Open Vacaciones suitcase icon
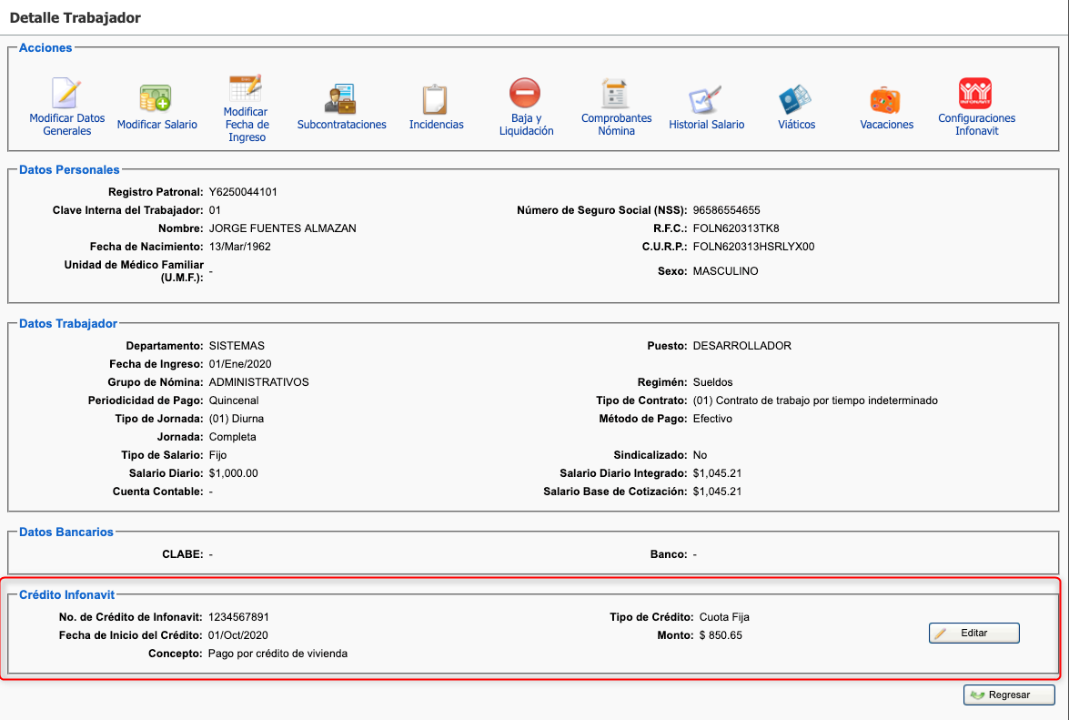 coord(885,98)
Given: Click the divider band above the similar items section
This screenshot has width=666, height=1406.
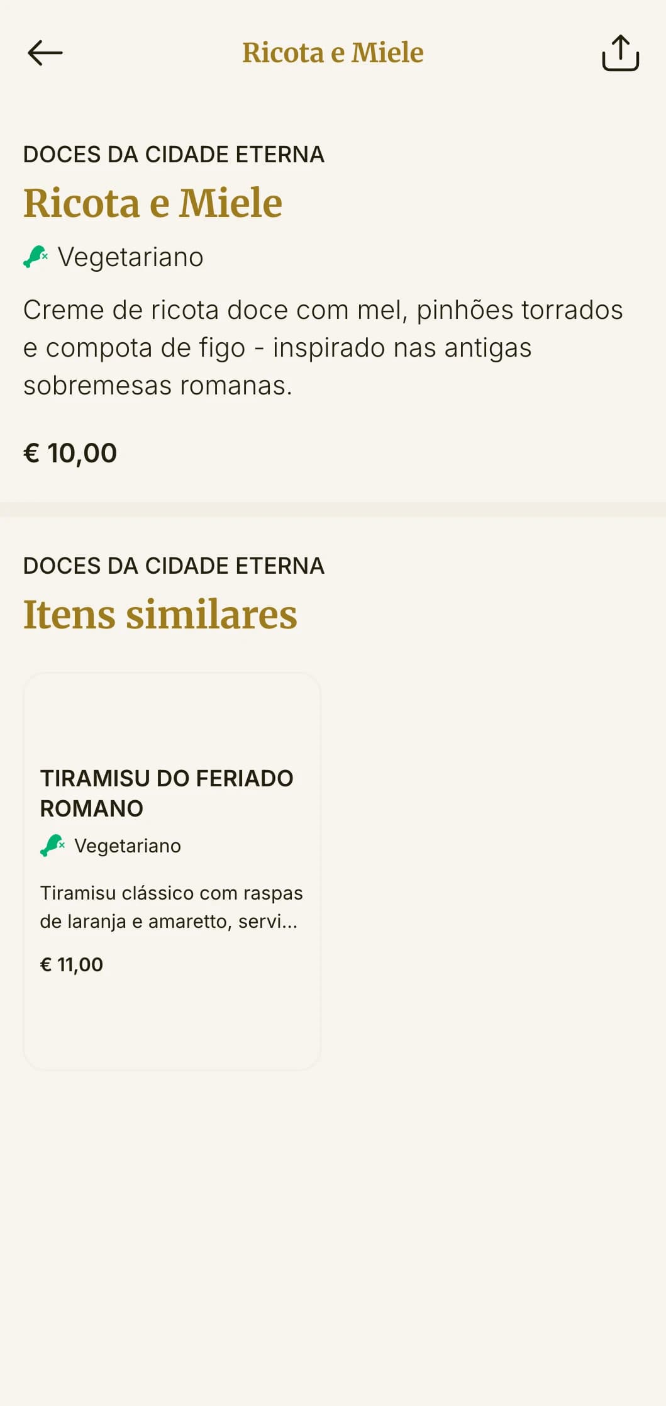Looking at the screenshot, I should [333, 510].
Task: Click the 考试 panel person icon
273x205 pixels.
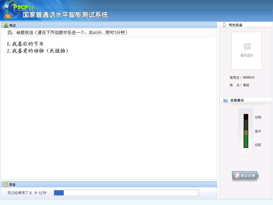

....

* _PROBLEM TO WORK ON_
Restate the data exactly, though only from the line that contains "Task: Click the 考试 panel person icon" through its last line, both ends included and with the pictures left out.

* _TASK RESPONSE_
Task: Click the 考试 panel person icon
273x205 pixels.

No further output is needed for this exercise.